Only the total should be returned: the number of lines in the data that hold the string "computer".

***** Record excerpts *****

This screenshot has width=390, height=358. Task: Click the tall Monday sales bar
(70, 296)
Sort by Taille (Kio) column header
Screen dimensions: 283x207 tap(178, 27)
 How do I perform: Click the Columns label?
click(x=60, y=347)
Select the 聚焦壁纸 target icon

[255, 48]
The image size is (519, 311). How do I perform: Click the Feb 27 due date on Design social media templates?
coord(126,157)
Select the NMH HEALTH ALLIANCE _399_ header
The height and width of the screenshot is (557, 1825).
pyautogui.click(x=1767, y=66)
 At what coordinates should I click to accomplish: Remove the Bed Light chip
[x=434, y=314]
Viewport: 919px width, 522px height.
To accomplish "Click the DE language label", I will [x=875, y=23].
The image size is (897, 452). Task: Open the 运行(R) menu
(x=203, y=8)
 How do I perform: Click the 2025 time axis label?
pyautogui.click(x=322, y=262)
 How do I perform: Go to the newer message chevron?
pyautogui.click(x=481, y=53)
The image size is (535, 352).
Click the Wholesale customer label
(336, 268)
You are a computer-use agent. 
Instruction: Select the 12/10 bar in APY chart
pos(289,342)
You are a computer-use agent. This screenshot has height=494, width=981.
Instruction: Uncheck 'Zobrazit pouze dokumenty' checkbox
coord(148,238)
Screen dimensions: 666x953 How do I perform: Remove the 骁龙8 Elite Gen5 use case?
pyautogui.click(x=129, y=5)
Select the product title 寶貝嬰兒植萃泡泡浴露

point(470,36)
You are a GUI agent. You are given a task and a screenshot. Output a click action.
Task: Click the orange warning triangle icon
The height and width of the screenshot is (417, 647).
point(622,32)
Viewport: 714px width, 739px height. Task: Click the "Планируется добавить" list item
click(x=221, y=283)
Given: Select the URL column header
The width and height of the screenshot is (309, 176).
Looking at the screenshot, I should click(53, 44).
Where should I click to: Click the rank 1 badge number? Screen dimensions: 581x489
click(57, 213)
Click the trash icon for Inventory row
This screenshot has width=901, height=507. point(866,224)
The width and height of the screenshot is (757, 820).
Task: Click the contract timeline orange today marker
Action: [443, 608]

*****

Output of the task
2